───── Record set ─────

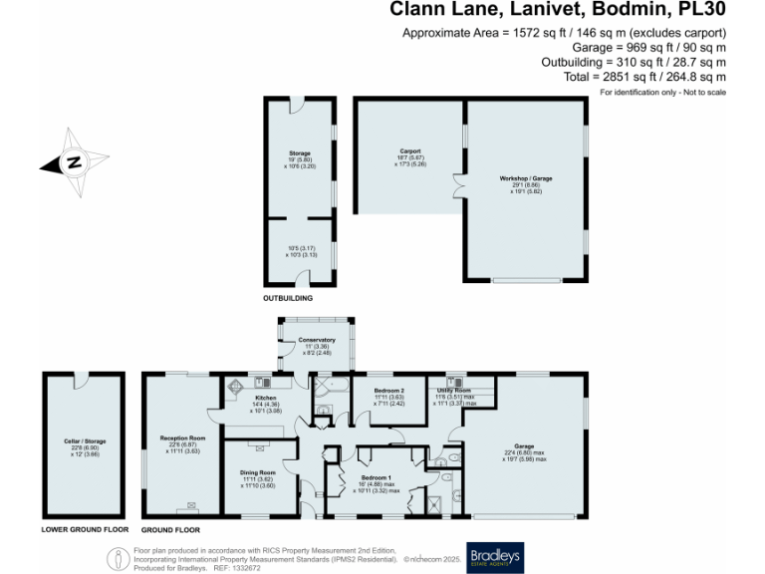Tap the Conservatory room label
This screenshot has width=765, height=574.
tap(316, 340)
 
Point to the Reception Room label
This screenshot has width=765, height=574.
tap(182, 437)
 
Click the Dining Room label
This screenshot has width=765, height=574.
tap(257, 473)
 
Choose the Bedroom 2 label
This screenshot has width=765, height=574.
tap(388, 390)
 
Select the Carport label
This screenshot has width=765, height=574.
tap(410, 150)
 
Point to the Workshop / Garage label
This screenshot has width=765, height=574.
tap(526, 178)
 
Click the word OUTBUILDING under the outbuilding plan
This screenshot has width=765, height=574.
tap(288, 298)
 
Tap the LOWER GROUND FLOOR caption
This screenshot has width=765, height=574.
tap(86, 530)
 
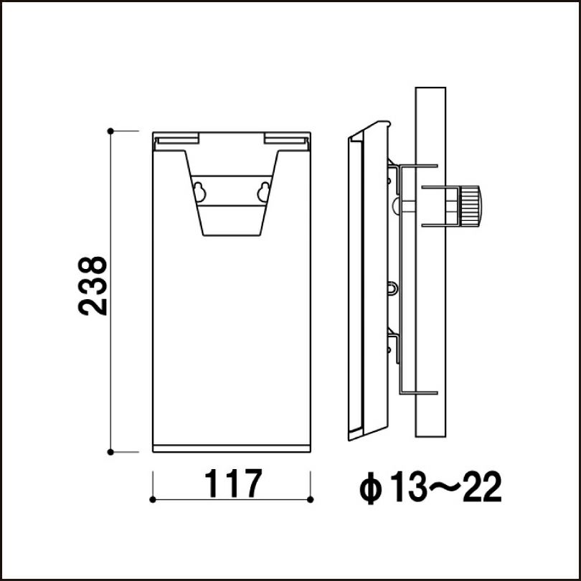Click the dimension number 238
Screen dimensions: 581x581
(x=93, y=285)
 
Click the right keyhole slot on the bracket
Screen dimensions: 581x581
(x=263, y=192)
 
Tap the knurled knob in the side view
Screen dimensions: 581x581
(x=471, y=205)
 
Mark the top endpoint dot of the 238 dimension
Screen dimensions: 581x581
(x=110, y=131)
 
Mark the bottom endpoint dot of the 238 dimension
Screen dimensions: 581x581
(x=110, y=452)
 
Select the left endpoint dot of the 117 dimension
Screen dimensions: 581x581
(x=153, y=499)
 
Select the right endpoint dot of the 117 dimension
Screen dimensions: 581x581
(x=310, y=499)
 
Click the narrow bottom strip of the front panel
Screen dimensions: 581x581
(x=232, y=448)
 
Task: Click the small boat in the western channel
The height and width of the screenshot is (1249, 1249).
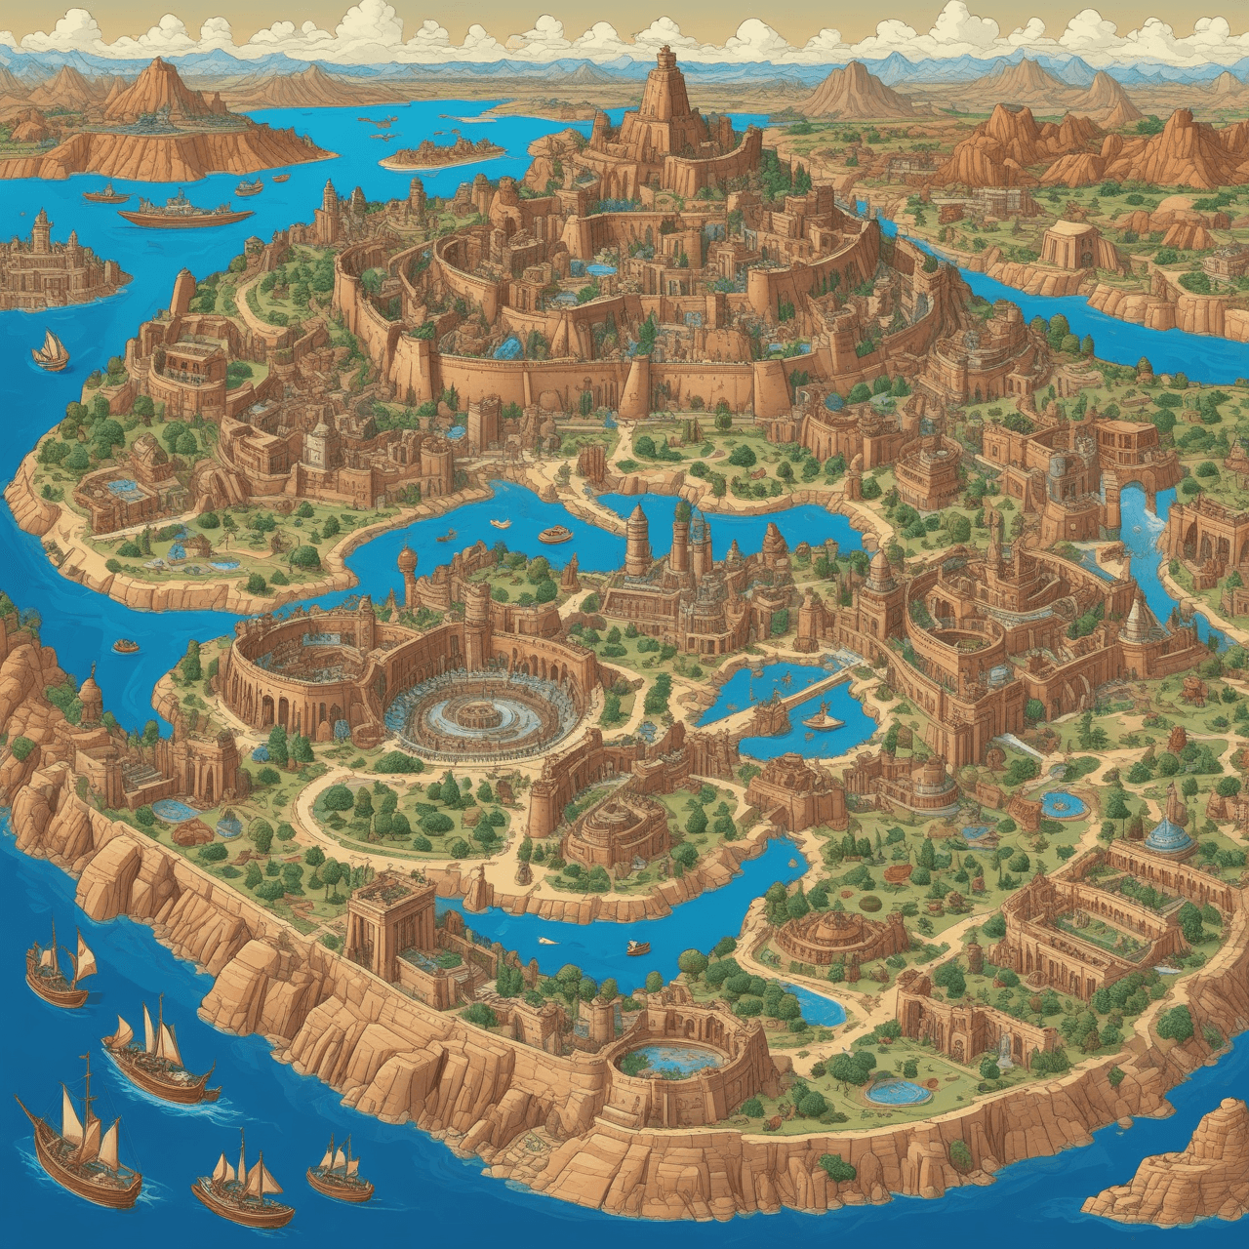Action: point(125,646)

─────

» Given instruction:
Can you retype the lines above, from the one containing "Select the right" through the last one, without the pictures?

» Expected output:
Select the right endpoint dot of the 117 dimension
Screen dimensions: 581x581
(x=310, y=499)
 
Click the narrow bottom strip of the front panel
Screen dimensions: 581x581
(x=232, y=448)
 
Task: Click the small boat in the western channel
The height and width of the screenshot is (1249, 1249).
Action: point(125,646)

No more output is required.